Gemma Marangoni Ainslie, an Austin psychoanalyst, agrees. The final exam, she says, "is likely representative of an occasion when the dreamer feels he or she will be tested or measured, and the anxiety is about not measuring up. The dreamer's task in 'awake life' is to translate the final exam to a situation he or she is facing that stirs up concerns about potential failure."

But why school? Why don’t we dream about current pressures — grant proposals that are due, impending legal briefs or oral arguments, or newspaper deadlines?

"Emotional memories and impressions made during high-stress experiences are particularly strong, and are further strengthened each time they are recalled and become the place the brain goes when the emotion is evoked," Willis wrote in an email. "Since each new stress in the current day is 'new,' there is not a strong memory circuit that would hook to it in a dream. But there is that strong neural network of previous, similar 'achievement' stress. Since tests are the highest stressors. . . [it] makes sense as the 'go-to' memory when stressed about something equally high stakes in the 'now.'"
So the dream is really about fear of not measuring up, or of being measured and found wanting. We're concerned about failure. Though in the article, the psychoanalyst goes on to talk about manifest/latent content and how your brain is trying to shield yourself from the real truth, the neurologist's explanation is probably more accurate and certainly more supported. It's kind of the "neural-connectedness" theory of dreams. Information stored in your brain is connected through a neural network. Some connections - such the connection between dog and leash - are stronger than others - such as the connection between dog and duck-billed platypus.
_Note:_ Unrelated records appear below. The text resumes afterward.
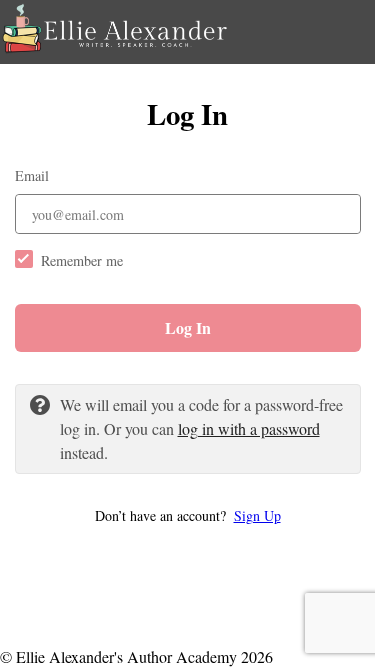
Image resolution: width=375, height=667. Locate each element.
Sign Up (257, 515)
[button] (188, 515)
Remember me (82, 260)
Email (32, 175)
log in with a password (249, 428)
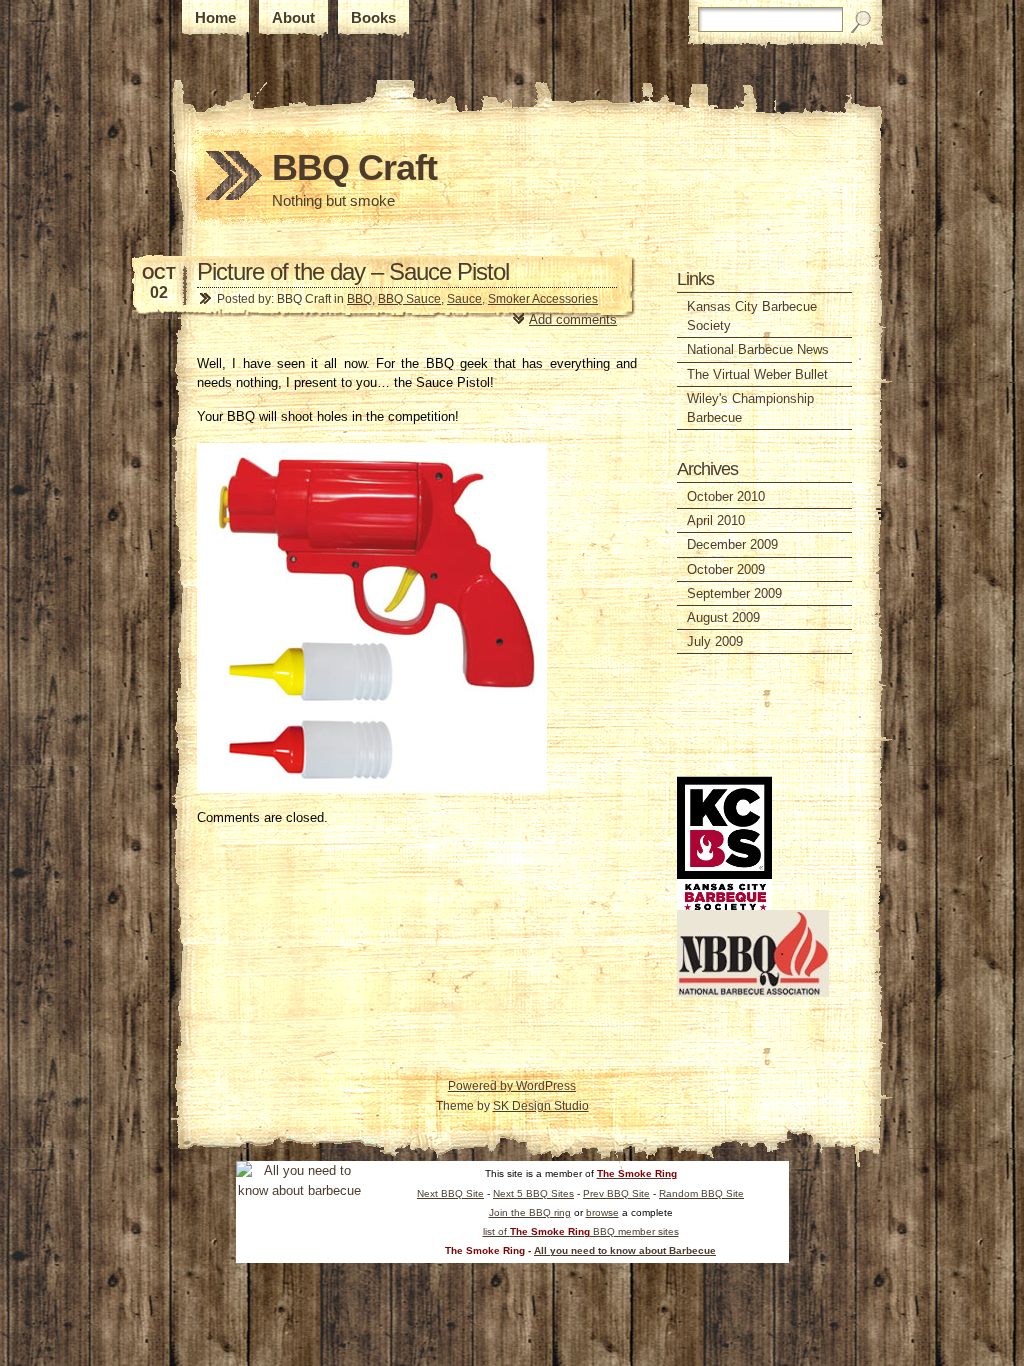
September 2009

The internet, however, laughs in the face of your strong-weak connection dichotomy and says, "You want to see a dog dressed as a duck-billed platypus? Boom!"
When you sleep, your brain is consolidating memories, and building up the neural network. So if a stressful time in your current life reminds you of a stressful time in school, your resting brain will forge or strengthen that connection. I think, and I think Dr. Willis would agree, that dreams are just your brain making and testing connections, causing you to see elements of these memories and bits of information while you sleep. We see common themes and threads not because your subconscious brain is sending you coded messages, but because that's how neural connectedness works.

If you have had this dream, unfortunately you're probably going to continue having this dream, especially in times of stress. Dreams can be disconcerting but they're really just your brain testing out the wiring - and that's a good thing.